REQUIRED WORK = Where a line holds the word "Task", count it, then give only the total for the entries below.

Records from a dataset =
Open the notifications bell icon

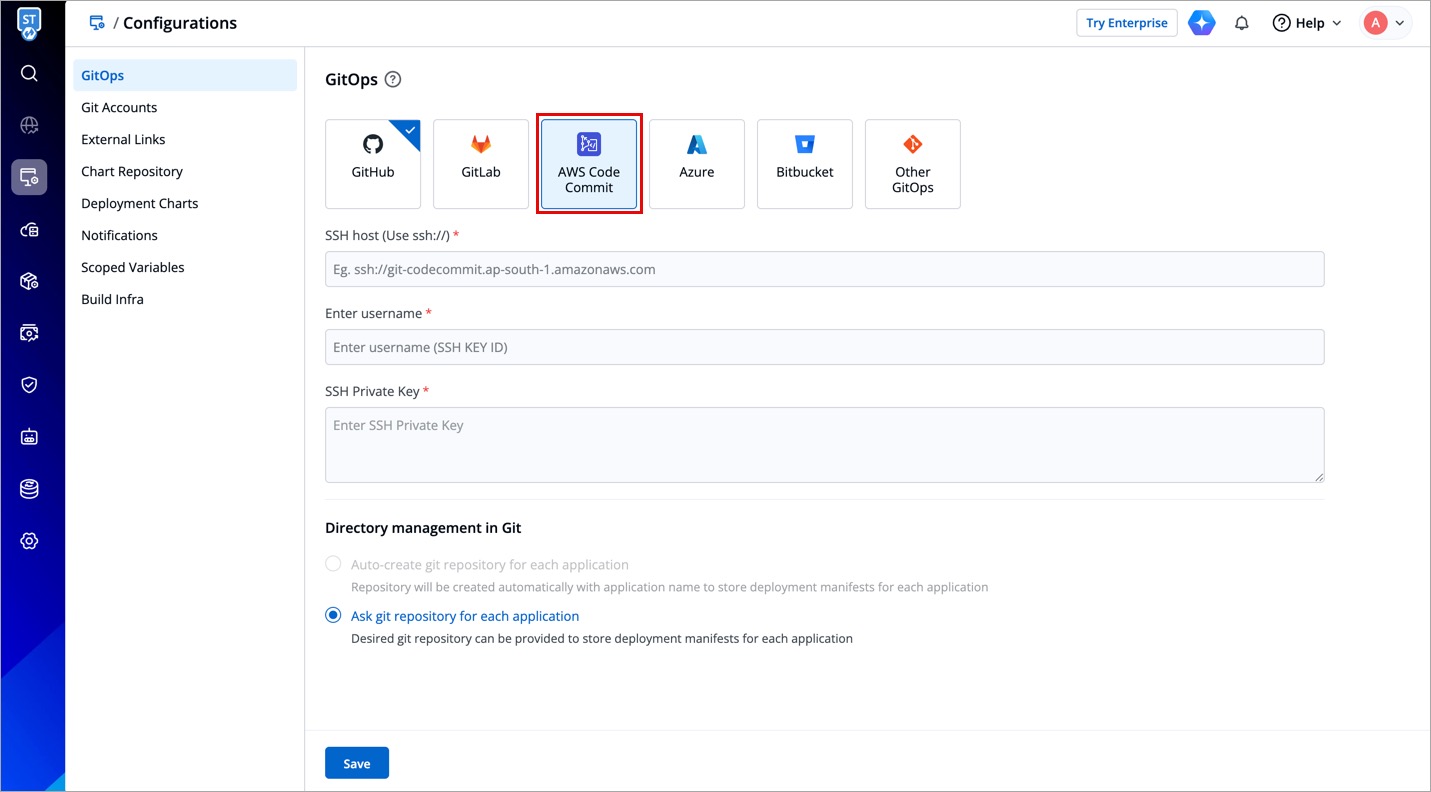[x=1242, y=23]
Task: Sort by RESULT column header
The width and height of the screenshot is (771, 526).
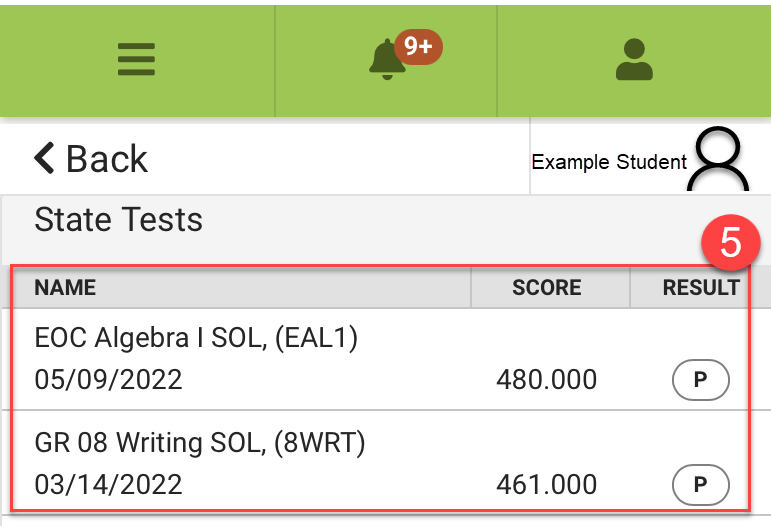Action: [x=701, y=288]
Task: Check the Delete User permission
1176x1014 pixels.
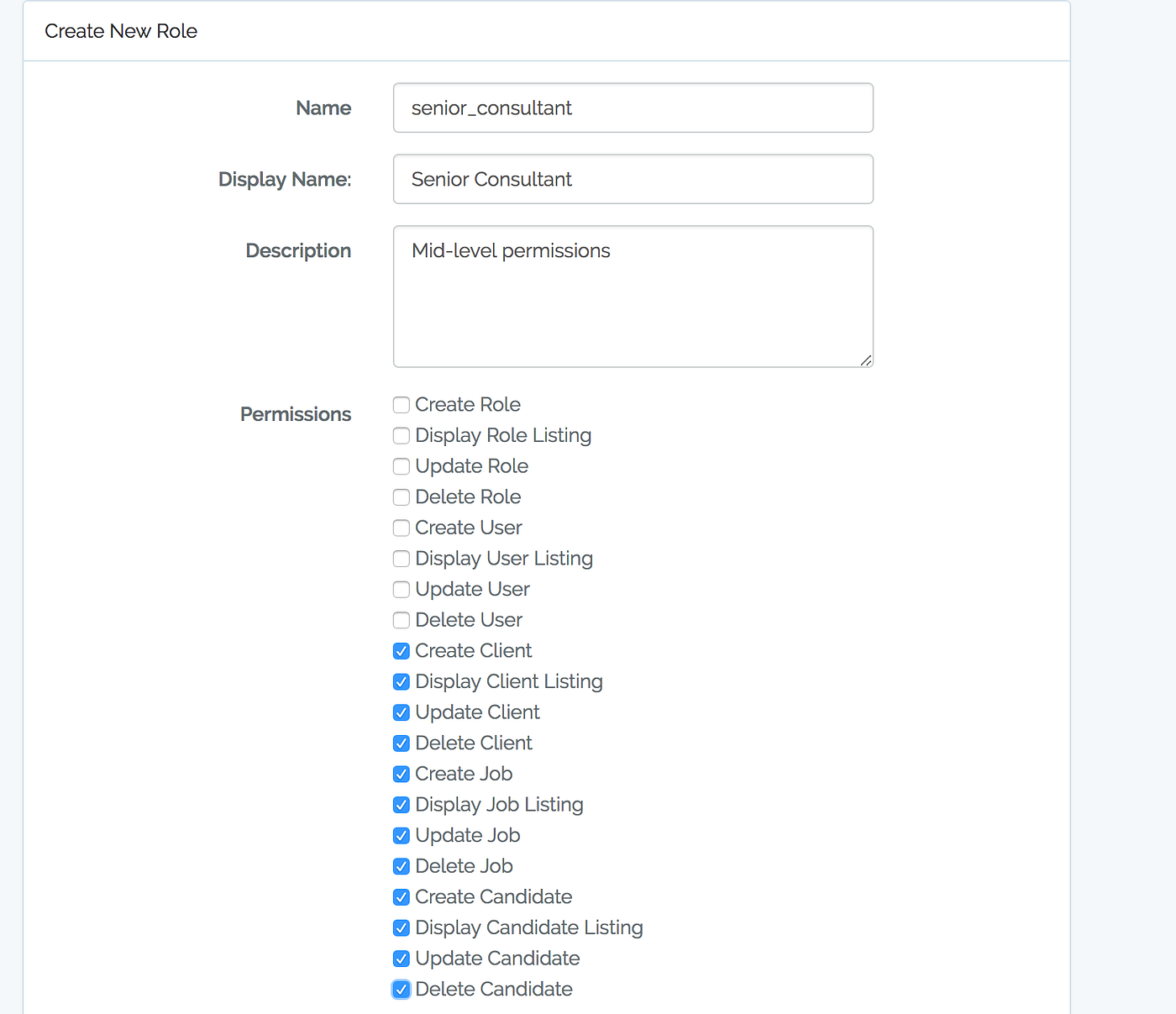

RESPONSE AREA = 2